Photo: Giro555 / Flickr.
Thinking over the world, in this summer of 2012, this is what I wrote.
Hanging there like an unpaid bill, this inauspicious summer,
With its hot breath shriveling corn:
Ears that fall to dust.
A summer filled with factories for nesting birds:
Tools absorbed in rust.
While in some godforsaken corner,
From where God is said to hail,
A pimp of others’ agony,
Grooms the panting hounds of hell.



12 Comments

Recommended. Thanks for taking some of the heat for saying no to Israel’s leader’s push for war against Iran. Your courage is to be admired.
Thanks.
Recommended. Well written.
*wow* The Orange Satan sure has a rabid bunch of Zionists…! 8-(
Seaton, read your previous post and The Nation article. Thanks! Although, I don’t think it is accurate to conflate Nietzsche and Wagner on this one. Wagner, yes. Nietzsche, no. :)
Perhaps Israel might do what good infantrymen everywhere have done and frag their crazy officers?
Every time I think US culture has gotten craziest, I see that Israel’s apocalyptic imagination throws trump. In relation to the Holocaust, it seems that Israel has behaved like a beaten child who grows up to be equally abusive. For so many, they respond to the world as the world has responded to them. Imagining oneself to be “the people of eternity” in alignment with the “primal currents of history” is the very essence of the NAZI mythos.
Wow! I don’t read Daily Kos, but so many of those comments are of the rabidly ideological type that one expects on Free Republic. They are ridiculous to the point of being comical. Your patience there, Seaton, is enviable. You are a bigger, wiser man than I.

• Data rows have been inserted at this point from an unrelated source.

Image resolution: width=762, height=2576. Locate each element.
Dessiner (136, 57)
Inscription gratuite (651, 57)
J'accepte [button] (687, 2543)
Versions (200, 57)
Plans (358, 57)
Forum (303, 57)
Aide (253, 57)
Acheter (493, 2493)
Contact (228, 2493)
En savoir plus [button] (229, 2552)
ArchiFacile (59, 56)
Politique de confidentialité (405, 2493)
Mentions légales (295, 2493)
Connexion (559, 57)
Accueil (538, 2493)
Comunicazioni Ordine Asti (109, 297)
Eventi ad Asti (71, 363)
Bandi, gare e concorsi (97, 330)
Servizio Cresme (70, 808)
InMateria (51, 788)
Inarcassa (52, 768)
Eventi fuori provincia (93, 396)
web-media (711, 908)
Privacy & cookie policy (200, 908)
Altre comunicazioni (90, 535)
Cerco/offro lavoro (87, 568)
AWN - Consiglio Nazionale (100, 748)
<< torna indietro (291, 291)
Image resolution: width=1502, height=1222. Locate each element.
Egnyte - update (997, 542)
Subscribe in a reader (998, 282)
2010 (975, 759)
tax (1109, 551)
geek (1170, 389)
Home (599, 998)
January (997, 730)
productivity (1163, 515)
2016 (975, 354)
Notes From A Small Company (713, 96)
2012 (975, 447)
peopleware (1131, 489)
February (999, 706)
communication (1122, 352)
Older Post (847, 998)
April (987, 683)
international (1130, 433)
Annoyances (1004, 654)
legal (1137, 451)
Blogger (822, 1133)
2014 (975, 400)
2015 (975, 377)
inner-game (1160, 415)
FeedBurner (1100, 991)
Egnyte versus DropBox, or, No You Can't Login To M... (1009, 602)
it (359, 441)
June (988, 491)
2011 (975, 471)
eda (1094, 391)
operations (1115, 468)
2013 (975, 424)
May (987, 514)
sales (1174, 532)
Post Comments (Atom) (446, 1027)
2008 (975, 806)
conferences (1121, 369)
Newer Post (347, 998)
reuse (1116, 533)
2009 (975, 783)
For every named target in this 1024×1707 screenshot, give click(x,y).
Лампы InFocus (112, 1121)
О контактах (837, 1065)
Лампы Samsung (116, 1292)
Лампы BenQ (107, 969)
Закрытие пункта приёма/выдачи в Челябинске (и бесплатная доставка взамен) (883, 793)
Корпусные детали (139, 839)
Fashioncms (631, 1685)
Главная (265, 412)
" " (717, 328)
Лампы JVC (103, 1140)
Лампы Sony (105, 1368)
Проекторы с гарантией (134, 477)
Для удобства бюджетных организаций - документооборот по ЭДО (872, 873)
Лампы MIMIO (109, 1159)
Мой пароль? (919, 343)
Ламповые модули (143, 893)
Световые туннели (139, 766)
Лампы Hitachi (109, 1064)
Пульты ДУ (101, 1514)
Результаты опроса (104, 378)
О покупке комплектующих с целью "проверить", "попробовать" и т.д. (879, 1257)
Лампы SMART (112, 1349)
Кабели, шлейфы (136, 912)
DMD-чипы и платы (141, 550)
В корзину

You know what I think might be a big part of what accounts for the response you got at Daily Kos, Seaton, why most of the commenters didn’t understand what you were saying? It’s the idea of the USA as the promised land, what Emma Lazarus said in the poem you quoted. I don’t think many people believe that anymore (perhaps especially folks who sought salvation in Democrat leaders). And perhaps they are right not to. But if the idea of the US as the promised land for the persecuted misfits or the exploited of the world–from the Puritans to the Irish to the Jews–is believed to be invalid, then those who don’t see the US as Promised Land could only see what you wrote as hurtful, offensive, condescending.
Note the responses you got to your other comments. And yet, nobody said peep about the Lazarus poem. Why? Of course they couldn’t. Because to recognize the sentiment in that poem might challenge their beliefs, might ask them to deal with what upset them, might make them think past a knee jerk reaction to what you were saying and actually hear you past their prejudices Or, if they were self conscious about their beliefs, addressing the poem would give their game away, force them to concede. And ye gods but do ideologues hate that.
Or a tangent: The US as utopia is done, so those inclined to such ideas about human society project their hopes and efforts onto Israel as a “pure” state amid a sea of evil, chaos, declension . . .? What else might account for the defensive fanaticism of folks who aren’t even Zionists? I suspect it was your challenge to the idea of a “people of eternity” and the “primal currents of history” that really pushed the emotional buttons of the commenters. After all, isn’t that what the US was supposed to be about? Scores of formerly lefty NeoCon Jewish intellectuals can’t be wrong.
Hell hath no fury like a utopianist scorned.
OK, one last thought. Unless I missed something, how revealing that nobody at Daily Kos attacked Grossman, whose sentiments you merely embellished. Instead, they tried to shoot the messenger, the first resort of the ideologue.
Thanks for your comments, they are very intelligent and I find them extremely helpful.
BTW I have been banned from Daily Kos. I hope this says more about them than it says about me.
Recommended. Congratulations on getting banned from Kos.
Ye gods! So that blog comes to the defense of its pack of snarling, frothing, tribalist hounds?! Of all the ridiculous comments at Daily Kos, the weirdest was the one that suggested that your article called for the destruction of Israel. Exactly how twisted and blinded by their Articles of Faith does one have to be to read that into what you wrote? And it’s comments like that that Daily Kos decides to support? Well, that tells me all I need to know. Yup, it’s Free Republic by another name.